Gentoo Linux


Perhaps a week and a half or so ago, I started playing around with Gentoo Linux. I really disliked it at first, just because of the amount of time involved in getting a basic system up and running. After spending some time with it, however, I’ve replaced Fedora Core 4 with Gentoo Linux 2005.1 on my Dell Inspiron 600m laptop.

It was a pain in the ass at first, as I had to compile a custom kernel (something I haven’t really bothered with for a while — for the last year or two, I’ve mostly stuck with the stock kernels on non-production servers and workstations), compile everything I wanted, set it all up manually, etc., but now that it’s up and running, I’m quite happy with it. I’ve still got a few things left to compile (OpenOffice is compiling now, and probably will be for quite a while), but for the most part it just works(tm).

I still have to figure out the way a few things work, but I know what I’m doing for the most part. I started using Linux around 1997 and FreeBSD around 1999, so I have a good idea of how things are done in Gentoo.

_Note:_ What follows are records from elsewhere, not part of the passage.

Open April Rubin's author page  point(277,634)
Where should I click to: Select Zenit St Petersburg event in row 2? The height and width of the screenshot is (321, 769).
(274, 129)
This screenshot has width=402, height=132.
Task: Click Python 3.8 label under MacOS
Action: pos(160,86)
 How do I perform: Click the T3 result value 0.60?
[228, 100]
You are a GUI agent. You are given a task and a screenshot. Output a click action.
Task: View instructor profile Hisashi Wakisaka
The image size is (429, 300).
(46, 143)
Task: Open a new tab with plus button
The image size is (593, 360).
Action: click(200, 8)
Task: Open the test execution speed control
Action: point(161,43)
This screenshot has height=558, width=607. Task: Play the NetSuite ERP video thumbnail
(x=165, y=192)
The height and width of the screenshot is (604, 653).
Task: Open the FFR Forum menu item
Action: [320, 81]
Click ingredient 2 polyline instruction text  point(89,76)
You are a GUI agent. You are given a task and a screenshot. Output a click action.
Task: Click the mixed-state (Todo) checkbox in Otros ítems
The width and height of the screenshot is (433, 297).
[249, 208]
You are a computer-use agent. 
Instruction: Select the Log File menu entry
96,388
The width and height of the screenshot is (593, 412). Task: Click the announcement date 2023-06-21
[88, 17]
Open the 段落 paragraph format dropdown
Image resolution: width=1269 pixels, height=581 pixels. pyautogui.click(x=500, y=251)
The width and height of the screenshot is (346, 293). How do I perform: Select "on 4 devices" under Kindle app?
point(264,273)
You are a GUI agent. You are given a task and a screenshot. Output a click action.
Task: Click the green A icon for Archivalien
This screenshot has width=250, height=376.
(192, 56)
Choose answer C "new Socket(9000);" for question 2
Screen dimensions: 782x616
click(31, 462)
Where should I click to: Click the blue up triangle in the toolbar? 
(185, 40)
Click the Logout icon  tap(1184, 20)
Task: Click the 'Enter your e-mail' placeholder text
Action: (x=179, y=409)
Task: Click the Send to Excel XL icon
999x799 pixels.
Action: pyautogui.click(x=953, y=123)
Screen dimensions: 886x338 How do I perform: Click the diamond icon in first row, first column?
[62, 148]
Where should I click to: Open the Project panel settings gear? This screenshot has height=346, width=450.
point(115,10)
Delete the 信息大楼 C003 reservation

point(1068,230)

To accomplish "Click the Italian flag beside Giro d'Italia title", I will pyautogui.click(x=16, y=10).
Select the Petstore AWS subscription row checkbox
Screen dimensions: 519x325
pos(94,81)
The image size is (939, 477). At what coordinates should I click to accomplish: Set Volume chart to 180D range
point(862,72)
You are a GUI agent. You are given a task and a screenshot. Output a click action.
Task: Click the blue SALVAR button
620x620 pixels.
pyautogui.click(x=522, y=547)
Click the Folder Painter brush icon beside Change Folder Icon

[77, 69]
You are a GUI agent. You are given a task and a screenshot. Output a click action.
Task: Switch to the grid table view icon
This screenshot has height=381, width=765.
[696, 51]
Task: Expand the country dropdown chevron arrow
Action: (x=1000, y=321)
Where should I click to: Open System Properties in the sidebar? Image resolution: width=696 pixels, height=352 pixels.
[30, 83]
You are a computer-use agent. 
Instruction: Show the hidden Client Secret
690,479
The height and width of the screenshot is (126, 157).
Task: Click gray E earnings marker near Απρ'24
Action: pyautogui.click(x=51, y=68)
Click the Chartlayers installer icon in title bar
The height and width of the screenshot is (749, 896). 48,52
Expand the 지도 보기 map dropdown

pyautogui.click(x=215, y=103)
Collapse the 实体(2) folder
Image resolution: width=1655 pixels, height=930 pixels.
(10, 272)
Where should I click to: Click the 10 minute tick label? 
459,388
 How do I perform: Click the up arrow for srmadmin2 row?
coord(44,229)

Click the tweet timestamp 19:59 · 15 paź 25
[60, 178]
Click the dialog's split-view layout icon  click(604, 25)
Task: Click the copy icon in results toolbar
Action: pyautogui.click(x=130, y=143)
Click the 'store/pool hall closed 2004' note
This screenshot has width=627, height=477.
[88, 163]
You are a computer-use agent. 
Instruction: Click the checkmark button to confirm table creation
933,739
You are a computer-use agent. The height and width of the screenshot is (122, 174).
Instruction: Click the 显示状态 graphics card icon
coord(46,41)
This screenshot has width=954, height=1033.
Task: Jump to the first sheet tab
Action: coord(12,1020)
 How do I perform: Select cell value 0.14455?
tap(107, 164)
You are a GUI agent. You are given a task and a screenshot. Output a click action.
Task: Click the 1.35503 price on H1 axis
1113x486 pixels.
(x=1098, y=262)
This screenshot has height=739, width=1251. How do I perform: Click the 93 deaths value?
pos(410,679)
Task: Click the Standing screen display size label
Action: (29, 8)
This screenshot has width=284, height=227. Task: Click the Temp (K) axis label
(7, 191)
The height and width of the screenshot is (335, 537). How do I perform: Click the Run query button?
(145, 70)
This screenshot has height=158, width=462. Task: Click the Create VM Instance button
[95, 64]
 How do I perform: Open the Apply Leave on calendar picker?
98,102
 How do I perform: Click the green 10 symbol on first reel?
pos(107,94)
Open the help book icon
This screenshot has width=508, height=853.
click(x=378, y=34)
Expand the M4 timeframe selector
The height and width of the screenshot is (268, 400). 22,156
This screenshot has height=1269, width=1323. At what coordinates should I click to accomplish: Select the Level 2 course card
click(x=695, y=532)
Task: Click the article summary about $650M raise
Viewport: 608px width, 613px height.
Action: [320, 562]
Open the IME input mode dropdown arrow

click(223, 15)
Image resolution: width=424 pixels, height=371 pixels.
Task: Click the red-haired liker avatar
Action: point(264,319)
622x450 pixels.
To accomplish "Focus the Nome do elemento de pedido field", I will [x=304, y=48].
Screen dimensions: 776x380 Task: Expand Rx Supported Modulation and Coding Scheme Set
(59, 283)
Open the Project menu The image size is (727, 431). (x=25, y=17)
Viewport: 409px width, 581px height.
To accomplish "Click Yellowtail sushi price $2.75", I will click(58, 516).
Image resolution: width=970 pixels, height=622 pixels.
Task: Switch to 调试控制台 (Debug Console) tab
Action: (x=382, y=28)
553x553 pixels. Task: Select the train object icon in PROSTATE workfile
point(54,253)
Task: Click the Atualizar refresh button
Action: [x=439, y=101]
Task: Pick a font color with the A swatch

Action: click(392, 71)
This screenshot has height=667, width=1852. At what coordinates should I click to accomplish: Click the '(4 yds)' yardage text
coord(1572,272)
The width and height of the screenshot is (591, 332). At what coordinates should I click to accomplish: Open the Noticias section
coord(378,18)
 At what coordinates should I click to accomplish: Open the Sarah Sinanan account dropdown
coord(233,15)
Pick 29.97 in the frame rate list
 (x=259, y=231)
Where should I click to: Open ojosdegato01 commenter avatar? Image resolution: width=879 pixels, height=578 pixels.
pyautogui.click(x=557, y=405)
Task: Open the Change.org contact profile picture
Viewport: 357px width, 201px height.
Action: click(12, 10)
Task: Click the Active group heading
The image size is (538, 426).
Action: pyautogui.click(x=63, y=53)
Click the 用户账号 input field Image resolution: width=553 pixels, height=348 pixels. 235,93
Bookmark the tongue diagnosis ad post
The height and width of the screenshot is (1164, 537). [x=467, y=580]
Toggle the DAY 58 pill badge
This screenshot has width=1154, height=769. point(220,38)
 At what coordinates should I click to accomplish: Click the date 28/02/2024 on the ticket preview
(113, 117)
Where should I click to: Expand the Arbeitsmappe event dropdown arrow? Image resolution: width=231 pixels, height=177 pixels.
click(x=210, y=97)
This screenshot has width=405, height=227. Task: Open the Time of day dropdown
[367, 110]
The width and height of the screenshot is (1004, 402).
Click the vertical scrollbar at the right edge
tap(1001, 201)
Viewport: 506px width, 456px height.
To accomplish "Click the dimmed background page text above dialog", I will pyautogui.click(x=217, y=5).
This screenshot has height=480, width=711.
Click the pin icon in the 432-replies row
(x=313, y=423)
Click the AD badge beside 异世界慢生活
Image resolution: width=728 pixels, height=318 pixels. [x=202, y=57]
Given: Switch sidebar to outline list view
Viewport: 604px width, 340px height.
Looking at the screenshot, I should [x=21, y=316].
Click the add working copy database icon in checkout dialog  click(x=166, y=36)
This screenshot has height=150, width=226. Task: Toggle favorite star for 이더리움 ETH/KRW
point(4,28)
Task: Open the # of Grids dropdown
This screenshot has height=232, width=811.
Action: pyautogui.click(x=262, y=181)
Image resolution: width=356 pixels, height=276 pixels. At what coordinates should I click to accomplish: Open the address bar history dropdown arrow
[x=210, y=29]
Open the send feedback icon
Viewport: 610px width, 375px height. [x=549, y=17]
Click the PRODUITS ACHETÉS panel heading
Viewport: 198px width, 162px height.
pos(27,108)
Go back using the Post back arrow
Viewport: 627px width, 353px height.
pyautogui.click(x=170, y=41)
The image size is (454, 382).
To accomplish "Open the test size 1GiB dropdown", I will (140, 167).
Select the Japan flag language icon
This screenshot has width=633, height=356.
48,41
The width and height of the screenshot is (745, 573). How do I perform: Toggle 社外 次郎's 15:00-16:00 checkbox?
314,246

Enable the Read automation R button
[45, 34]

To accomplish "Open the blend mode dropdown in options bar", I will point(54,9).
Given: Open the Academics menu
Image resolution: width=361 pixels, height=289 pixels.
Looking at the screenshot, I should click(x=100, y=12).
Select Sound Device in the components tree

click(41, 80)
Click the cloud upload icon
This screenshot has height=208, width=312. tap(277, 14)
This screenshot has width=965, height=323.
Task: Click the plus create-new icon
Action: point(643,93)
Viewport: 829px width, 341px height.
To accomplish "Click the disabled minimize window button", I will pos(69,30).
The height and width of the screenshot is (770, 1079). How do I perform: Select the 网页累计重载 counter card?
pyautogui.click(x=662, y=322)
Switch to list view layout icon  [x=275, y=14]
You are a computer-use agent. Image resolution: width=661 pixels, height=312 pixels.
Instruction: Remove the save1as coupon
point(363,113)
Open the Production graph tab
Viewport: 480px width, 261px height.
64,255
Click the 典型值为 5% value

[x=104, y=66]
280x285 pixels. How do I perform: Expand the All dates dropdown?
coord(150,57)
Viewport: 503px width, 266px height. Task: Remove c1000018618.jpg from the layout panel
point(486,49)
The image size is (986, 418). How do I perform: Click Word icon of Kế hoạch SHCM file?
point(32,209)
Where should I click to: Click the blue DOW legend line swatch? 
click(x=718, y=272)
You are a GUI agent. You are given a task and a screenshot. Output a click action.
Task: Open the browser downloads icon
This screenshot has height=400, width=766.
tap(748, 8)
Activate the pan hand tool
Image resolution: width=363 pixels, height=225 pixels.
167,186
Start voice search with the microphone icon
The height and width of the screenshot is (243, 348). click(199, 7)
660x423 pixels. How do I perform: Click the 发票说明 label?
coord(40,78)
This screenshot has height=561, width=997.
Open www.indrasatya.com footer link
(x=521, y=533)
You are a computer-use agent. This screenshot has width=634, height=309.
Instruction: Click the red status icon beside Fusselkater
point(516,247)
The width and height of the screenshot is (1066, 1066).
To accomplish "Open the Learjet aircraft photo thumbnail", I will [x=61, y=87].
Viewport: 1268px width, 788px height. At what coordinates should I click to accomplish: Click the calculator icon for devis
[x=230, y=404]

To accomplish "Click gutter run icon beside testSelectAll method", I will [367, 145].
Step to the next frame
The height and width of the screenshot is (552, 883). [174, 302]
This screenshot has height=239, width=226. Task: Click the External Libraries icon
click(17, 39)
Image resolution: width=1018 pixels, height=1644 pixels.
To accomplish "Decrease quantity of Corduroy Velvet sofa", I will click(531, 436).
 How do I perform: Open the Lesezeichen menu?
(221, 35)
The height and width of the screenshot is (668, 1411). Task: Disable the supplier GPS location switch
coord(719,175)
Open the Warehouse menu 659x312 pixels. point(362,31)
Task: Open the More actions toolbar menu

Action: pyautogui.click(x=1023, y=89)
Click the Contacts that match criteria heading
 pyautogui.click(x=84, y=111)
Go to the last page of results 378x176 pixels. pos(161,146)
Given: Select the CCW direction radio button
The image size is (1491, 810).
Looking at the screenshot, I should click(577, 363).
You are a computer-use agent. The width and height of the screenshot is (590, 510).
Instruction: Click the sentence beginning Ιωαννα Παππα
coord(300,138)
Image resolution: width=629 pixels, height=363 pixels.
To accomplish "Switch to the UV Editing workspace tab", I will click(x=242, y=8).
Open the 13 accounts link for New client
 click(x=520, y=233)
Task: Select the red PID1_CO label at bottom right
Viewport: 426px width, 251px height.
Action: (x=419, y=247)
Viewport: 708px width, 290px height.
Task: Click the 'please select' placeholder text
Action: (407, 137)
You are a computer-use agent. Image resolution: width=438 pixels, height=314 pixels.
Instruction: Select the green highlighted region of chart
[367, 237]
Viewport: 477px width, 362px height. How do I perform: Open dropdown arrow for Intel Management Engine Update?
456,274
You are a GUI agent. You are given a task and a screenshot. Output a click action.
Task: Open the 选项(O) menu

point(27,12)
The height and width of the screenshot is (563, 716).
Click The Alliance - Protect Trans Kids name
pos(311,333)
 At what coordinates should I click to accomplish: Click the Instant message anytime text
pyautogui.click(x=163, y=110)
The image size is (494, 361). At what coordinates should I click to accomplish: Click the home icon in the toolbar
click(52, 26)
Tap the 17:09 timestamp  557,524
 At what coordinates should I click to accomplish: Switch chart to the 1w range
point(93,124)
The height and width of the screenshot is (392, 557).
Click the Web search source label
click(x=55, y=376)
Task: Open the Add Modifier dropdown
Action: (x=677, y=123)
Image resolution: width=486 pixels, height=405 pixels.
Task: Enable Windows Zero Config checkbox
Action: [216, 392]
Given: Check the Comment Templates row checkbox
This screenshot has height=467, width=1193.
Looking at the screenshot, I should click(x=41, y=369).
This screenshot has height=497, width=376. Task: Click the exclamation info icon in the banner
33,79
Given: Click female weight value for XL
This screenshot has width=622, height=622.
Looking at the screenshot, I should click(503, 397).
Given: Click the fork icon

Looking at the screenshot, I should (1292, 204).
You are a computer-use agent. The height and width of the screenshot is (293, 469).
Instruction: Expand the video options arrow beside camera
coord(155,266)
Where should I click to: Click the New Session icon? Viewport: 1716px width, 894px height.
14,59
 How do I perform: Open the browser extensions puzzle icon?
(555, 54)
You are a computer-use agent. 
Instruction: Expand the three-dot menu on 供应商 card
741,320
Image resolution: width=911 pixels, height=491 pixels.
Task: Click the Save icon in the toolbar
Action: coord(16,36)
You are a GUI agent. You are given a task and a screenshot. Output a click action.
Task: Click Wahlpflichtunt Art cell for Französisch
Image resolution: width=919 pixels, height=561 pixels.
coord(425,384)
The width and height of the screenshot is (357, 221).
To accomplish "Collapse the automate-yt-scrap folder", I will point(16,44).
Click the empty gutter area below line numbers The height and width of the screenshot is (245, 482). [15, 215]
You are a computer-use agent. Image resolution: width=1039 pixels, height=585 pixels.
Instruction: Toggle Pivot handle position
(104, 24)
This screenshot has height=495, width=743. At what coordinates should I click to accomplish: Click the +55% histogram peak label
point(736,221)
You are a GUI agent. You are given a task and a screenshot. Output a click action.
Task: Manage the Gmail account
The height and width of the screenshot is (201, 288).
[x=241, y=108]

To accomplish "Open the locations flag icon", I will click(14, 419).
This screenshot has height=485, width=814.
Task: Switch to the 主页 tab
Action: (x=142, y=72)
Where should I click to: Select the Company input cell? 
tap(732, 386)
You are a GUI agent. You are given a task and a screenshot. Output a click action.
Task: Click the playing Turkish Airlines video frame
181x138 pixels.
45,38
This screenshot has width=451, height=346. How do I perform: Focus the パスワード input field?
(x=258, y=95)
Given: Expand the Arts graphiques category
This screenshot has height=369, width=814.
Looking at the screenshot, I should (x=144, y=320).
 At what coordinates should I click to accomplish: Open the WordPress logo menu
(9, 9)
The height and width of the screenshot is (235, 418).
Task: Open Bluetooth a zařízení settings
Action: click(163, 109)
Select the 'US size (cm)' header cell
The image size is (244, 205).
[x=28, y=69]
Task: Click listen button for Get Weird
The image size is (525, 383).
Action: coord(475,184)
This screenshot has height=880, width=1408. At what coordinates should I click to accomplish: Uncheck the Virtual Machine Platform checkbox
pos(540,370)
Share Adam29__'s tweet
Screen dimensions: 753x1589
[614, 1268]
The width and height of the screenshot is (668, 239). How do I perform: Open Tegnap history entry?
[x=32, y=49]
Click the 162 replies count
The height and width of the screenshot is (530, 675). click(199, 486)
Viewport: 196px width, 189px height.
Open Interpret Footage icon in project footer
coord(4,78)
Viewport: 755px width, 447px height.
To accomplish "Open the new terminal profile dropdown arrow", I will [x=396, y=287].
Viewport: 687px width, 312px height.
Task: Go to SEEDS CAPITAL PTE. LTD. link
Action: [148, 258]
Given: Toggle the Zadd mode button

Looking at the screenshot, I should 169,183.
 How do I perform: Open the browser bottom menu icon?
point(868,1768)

I really like portage (no big surprise since I always liked ports collection), though I don’t like the fact that Gentoo calls portage “…Gentoo’s most notable innovation in software management.” Sorry guys, you got it from FreeBSD, even right down to taking the location of downloaded files (/usr/ports/distfiles in FreeBSD) and basically doing a s/ports/portage/ on it to come up with /usr/portage/distfiles for Gentoo. Granted, some things are different, but it clearly came from BSD land.